Magnetic bead-based chemiluminescence detection of sequence-specific DNA by using catalytic nucleic acid labels

Abstract

We wish to report a new chemiluminescence (CL) method for the determination of the sequence-specific DNA by the coupling of catalytic nucleic acid label (DNAzyme) based CL detection route with an efficient magnetic isolation of the hybrid.

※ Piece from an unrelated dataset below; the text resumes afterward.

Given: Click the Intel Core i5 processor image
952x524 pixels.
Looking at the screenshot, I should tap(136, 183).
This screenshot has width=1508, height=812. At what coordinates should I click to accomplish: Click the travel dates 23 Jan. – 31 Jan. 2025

The assay relies on (i) the immobilization of NH 2-modified capture DNA on the surface of carboxyl-terminated magnetic beads activated by EDC, (ii) first hybridization event occurring between the bead-captured DNA probe and one 15-mer portion (5′-AAT ATT GAT AAG GAT-3′) of the target sequence, (iii) second hybridization happening between one part of the DNAzyme modified reporter sequence and another 15-mer portion (5′-GAG GGA TTA TTG TTA-3′) of the target sequence, and then direct detection of CL signal on the surface of the magnetic beads in a basic solution of luminol and H 2O 2. The influence of relevant experimental variables, including the effect of the amount of the magnetic beads, the duration of the hybridization and the parameters affecting CL signal, is examined and optimized. The results showed that this simple and sensitive protocol was suitable for the determination of specific-sequence DNA as exemplified by the 30-base sequence related to the anthrax lethal factor with a good linear correlation in the concentration range of 0.02–2 pmol ( R 2 = 0.9987) and a detection limit of 1 × 10 −10 M. Overall, this new CL protocol coupled the high sensitivity of CL analysis with effective magnetic separation for discriminating against unwanted constituents such as mismatched sequences and proteins, hence, offers great promise for DNA hybridization analysis.